Christmas in Japan: A Timeline
It is believed that St.Francis Xavier brought Christianity along with him in 1549. However, he had only limited success in converting people to Christianity, as you may know, only 1% of people follow Christianity in Japan.
The shogun Tokugawa Ieyasu banned Christianity religion in 1614 as they became increasingly suspicious of Christianity, and Christians were persecuted on a large scale during this period. During the Famous Meiji Restoration of 1871, when Japan opened its door to the world, it decided to give ‘religious freedom’ to its people, paving the way for the practice of Christianity.
The world-war two tainted Christmas celebrations from the year 1939-1945 as it was seen as ‘American.’ However, due to the American influence in the years succeeding the war, Christmas once again gained its lost charm! Over the years, Christmas Celebration just got bigger and better in Japan, and today the entire country gets into jolly mood during this period.
Christmas in Japan Is Different!
In a country that has less than 1% of the Christian population, Christmas day is significantly different from the USA, and U.K. Christmas in Japan is not a religious Festival; instead, it is considered to be a joyous occasion where family and friends reconnect. Due to the almost negligible Christian population, 25 December is not a national holiday. However, schools remain Close on account of festive seasons holidays, while it is a typical’ working days’ for the offices.
Do you know that Christmas Eve in Japan is like Valentine’s day? Young couples go shopping on the eve to celebrate the day, restaurants are entirely booked for the date night, and the street is filled with a lot of public displays of affection! It has been seen that a lot of people go on date hunting in the days leading to Christmas eve so that they have ‘someone’ to spend the day with, Christmas in Japan. Sounds fun, right?
If you plan to spend your Christmas in Japan, then don’t forget to grab your Japan Rail pass or Hokkaido Pass! The pass allows you ‘Free’ travel in ‘Christmas fantasy stream train,’ but don’t forget to make your reservations! The train, which runs From Hakodate Station to Onuma Koen Station, would take you to all the best places to celebrate Christmas eve and Christmas day.
What’s for Dinner?
Christmas dinner in Japan is quite different from the rest of the world. Unlike the States where dinner includes turkey, mashed potatoes, gravy, cranberry sauce, and pumpkin or apple pie, the traditional Japanese dinner includes ‘ Kurisumasu Keiki’- (Christmas Cake), which is usually a Sponge cake with strawberries and whipped cream. Do you know, the Christmas cake is a symbol of prosperity!
After the Japanese defeat in the Second world war, American soldiers worked actively to improve the economic position of the country. It was a time of immense misery for the country, and there was hardly any food, sugary foods were extremely uncommon, the desserts that the American soldiers handed out to people were considered a luxury!

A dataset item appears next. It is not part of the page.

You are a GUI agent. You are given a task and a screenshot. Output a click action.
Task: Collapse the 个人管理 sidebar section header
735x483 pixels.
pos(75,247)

Times passed, the Japanese economy slowly rebounded. The items used to make the cake from sugar to milk became available to the middle class and were no longer only available to the ‘ privileged class.’
The cake, thus, symbolized that the lousy past was now over. Japan was on its way to a brighter future. This Christmas tradition surely adds to the merriment!
So, what do Japanese families eat for supper? KFC! Initially, the Christmas dinner in Japan was very ill-defined. But in 1970, the store manager of KFC, Takeshi Okawara, who went to become CEO of KFC Japan, came up with the idea of a Christmas ‘party barrel’ which was inspired by traditional American dinner but aimed to serve ‘fried chicken’ instead of a ‘turkey.’
There was a national level promotion in 1974 under the banner’ Kurisumasu ni wa kentakkii’: Kentucky for Christmas, which made the ‘ party barrel’ immensely popular. With time, the ‘party barrel’ got redesigned as ‘Christmas dinner packages.’
According to BBC, an estimated 3.6 million families have fried chicken on Christmas day. It is the busiest time of year for KFC Japan, who has to increase its workforce to meet the increased demand. Apart from the standard packages, there are a lot of Christmas premium packages available.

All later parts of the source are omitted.